-- Start of SOURCE EXTRACT --

I have no doubt the wonderful turn in the public opinion
now manifestly taking place and rapidly increasing,
will, in the course of this summer, become so universal
and so weighty, that friendship abroad and freedom
at home will be firmly established by the influence
and constitutional powers of the people at large.
If we are forced into war, we must give up political
differences of opinion, and unite as one man to defend
our country. But whether at the close of such
a war, we should be as free as we are now, God knows.
In fine, if war takes place, republicanism has every
thing to fear; if peace, be assured that your forebodings
and my alarms will prove vain; and that the spirit
of our citizens now rising as rapidly as it was then
running crazy, and rising with a strength and majesty
which show the loveliness of freedom, will make this
government in practice, what it is in principle, a
model for the protection of man in a state of freedom
and order. May Heaven have in store for your
country a restoration of these blessings, and you
be destined as the instrument it will use for that
purpose. But if this be forbidden by fate, I
hope we shall be able to preserve here an asylum where
your love of liberty and disinterested patriotism will
be for ever protected and honored, and where you will
find in the hearts of the American people, a good
portion of that esteem and affection which glow in
the bosom of the friend who writes this; and who with
sincere prayers for your health, happiness, and success,
and cordial salutations, bids you, for this time,
adieu.

-- End of SOURCE EXTRACT --
-- Start of SUPPLIED RECORDS --

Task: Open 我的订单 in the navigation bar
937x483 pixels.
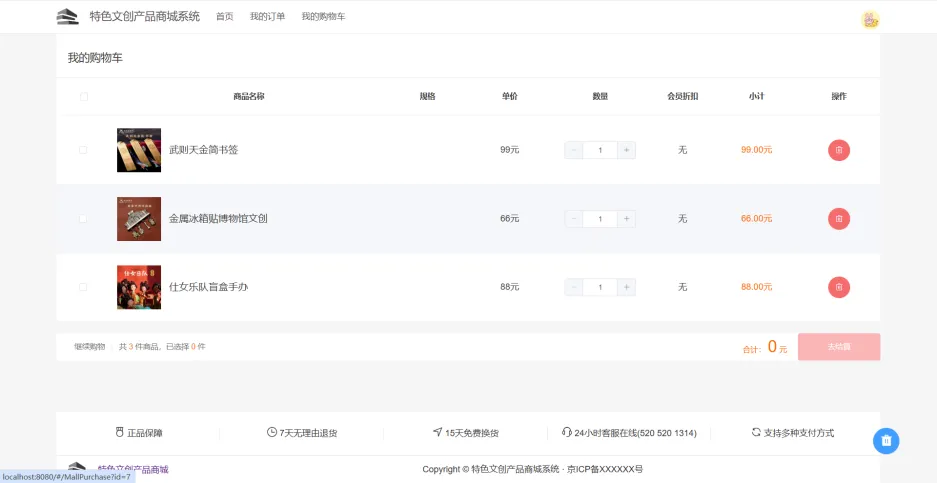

-- End of SUPPLIED RECORDS --
-- Start of SUPPLIED RECORDS --

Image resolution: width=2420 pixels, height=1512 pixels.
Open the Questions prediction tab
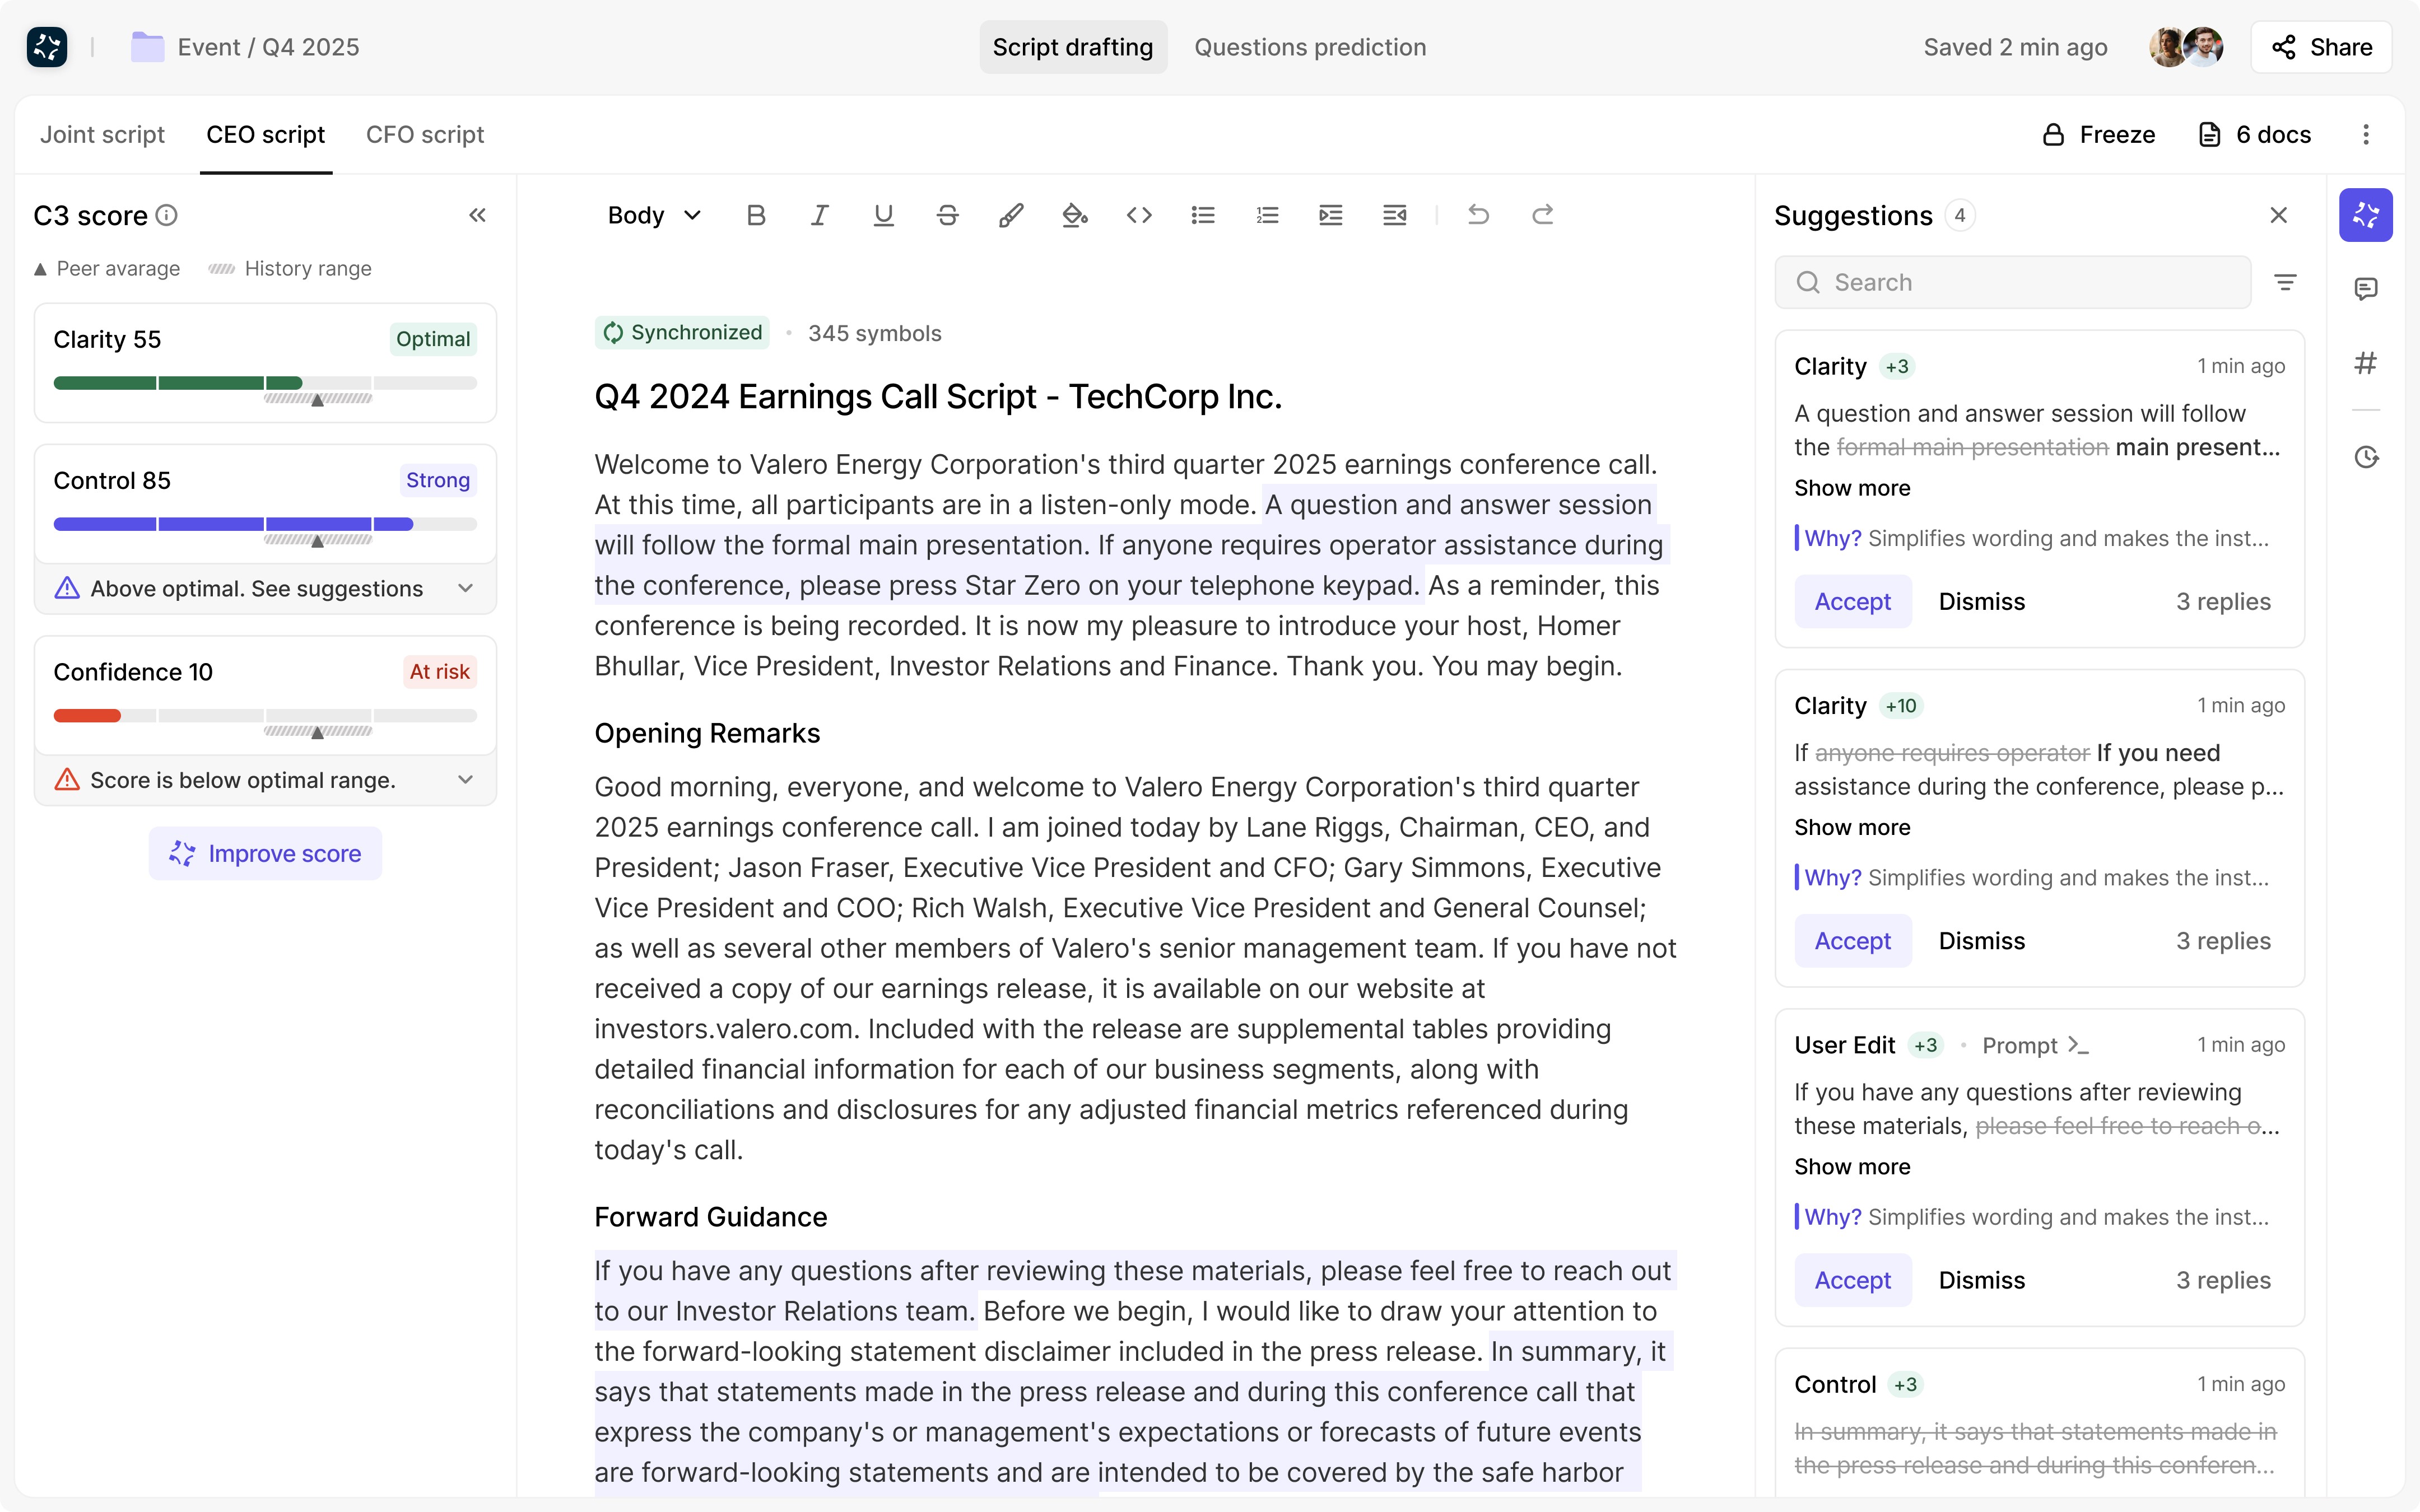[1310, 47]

-- End of SUPPLIED RECORDS --

DIRECTIVES:
- 1) Please output the part of the letter starting with "I have no doubt" and going on through "now, God knows.".
- 2) According to the letter, what must be given up if the country is forced into war?
The records above have no connection to the letter.

TASK-BY-TASK RESULTS:
- 1)
I have no doubt the wonderful turn in the public opinion
now manifestly taking place and rapidly increasing,
will, in the course of this summer, become so universal
and so weighty, that friendship abroad and freedom
at home will be firmly established by the influence
and constitutional powers of the people at large.
If we are forced into war, we must give up political
differences of opinion, and unite as one man to defend
our country. But whether at the close of such
a war, we should be as free as we are now, God knows.

- 2) Political differences of opinion.